Registro autoral da fotografia
De acordo com o The New York Times, o Departamento de Justiça alterou a acusação contra o ex-chefe de Estado venezuelano e adoptou uma formulação bem mais cautelosa, afastando a tese de que Maduro ocupava o comando directo da alegada rede de narcotráfico.
A reportagem, assinada por Charlie Savage, recorda que a mudança representa um corte claro em relação à posição assumida em 2020, quando Washington sustentava que Maduro controlava uma organização com perfil terrorista e vocacionada para o tráfico internacional de drogas. A narrativa endureceu novamente em 2025, num clima de tensão política e militar entre os dois países, e antecedeu a operação que levou à detenção de Maduro e da esposa, Cilia Flores, em Caracas.
No novo documento divulgado pelo Departamento de Justiça, no mesmo dia da captura, o ex-presidente deixa de surgir descrito como “chefe de uma organização terrorista narcotraficante”.

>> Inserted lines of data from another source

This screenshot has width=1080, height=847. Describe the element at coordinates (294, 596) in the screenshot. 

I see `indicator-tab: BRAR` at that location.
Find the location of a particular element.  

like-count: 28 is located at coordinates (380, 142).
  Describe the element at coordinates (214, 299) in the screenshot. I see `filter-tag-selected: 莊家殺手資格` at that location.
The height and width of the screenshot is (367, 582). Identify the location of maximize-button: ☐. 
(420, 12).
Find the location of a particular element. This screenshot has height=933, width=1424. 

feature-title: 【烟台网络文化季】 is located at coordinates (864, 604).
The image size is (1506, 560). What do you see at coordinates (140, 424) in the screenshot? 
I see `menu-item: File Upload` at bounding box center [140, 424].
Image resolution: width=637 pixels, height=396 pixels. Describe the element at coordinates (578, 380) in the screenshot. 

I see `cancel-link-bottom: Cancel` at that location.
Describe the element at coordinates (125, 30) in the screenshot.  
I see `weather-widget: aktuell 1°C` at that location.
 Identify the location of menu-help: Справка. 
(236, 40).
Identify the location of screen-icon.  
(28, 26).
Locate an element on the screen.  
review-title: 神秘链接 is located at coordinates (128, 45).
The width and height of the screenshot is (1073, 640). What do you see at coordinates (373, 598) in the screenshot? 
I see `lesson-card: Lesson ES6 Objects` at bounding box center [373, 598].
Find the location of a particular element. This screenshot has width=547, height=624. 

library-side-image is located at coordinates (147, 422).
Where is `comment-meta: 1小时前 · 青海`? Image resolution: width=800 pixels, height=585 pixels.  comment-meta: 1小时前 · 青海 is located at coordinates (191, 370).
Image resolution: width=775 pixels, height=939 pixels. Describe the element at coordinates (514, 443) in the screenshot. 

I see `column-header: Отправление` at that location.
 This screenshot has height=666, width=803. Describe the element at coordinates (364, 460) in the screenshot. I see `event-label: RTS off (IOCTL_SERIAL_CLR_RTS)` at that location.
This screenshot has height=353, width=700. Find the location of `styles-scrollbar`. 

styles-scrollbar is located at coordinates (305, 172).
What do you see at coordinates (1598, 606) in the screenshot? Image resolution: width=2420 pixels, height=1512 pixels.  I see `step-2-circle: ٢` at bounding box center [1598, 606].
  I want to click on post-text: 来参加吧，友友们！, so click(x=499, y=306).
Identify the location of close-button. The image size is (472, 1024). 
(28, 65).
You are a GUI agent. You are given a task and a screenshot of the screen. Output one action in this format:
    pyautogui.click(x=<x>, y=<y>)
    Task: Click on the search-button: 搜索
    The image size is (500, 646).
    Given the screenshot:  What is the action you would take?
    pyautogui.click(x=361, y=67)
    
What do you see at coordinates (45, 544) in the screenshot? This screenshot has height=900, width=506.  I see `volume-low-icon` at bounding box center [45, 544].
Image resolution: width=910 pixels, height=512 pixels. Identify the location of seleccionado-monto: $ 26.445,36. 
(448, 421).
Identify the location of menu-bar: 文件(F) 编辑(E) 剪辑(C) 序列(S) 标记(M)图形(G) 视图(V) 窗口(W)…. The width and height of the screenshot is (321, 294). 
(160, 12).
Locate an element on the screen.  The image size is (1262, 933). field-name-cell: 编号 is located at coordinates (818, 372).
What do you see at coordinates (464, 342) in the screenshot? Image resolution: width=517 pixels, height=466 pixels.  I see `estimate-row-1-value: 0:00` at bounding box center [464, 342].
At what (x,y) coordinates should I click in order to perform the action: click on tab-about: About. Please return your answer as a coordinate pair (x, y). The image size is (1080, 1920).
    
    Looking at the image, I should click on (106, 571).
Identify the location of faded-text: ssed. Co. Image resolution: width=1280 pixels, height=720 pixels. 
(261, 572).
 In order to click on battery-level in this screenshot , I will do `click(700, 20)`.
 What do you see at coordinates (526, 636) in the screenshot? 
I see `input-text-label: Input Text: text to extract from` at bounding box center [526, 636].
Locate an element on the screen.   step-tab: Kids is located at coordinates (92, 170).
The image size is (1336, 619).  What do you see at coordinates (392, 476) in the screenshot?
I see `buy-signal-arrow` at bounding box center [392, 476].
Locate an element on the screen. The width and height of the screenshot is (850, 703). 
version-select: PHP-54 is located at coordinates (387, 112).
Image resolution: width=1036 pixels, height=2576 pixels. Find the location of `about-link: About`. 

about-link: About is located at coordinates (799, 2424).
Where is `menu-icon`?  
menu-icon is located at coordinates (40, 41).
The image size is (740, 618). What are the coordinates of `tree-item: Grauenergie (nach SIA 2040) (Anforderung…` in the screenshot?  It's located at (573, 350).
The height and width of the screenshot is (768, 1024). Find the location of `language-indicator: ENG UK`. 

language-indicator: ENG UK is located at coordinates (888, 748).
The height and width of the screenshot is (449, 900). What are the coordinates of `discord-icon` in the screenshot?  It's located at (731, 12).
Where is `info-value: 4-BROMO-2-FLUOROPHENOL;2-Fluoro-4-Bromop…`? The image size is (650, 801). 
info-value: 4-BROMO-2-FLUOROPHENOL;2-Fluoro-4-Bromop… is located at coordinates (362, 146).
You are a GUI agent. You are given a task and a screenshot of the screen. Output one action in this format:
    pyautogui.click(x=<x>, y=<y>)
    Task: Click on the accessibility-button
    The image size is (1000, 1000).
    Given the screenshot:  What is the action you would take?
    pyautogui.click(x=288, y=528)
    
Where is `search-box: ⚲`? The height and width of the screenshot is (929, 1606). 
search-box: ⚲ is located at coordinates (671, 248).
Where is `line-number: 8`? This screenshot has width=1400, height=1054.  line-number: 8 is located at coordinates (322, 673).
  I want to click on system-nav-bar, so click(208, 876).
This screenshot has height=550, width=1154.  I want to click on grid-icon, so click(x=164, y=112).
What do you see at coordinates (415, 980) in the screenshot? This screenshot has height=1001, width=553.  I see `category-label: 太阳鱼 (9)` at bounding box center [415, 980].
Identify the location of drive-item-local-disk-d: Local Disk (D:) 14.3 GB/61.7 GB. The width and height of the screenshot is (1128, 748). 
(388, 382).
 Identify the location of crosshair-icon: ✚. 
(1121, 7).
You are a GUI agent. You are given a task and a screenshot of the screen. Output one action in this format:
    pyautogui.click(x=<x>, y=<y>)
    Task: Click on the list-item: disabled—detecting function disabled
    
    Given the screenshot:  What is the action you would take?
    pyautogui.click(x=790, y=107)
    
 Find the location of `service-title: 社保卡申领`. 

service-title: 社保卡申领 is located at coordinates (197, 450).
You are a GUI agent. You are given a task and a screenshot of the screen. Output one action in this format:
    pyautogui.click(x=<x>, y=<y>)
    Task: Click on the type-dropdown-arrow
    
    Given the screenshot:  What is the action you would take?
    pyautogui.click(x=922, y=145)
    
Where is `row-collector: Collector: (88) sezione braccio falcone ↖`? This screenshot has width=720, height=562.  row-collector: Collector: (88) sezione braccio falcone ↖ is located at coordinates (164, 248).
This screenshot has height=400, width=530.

A acusação passa agora a apontar Maduro como alguém que “participa, protege e perpetua uma cultura de corrupção assente no tráfico de drogas”, beneficiando, alegadamente, de ganhos financeiros resultantes dessa actividade.
Apesar do recuo na formulação mais dura, o ex-presidente venezuelano continua a enfrentar quatro acusações relacionadas com narcoterrorismo, num processo que promete abalar ainda mais o tabuleiro político regional.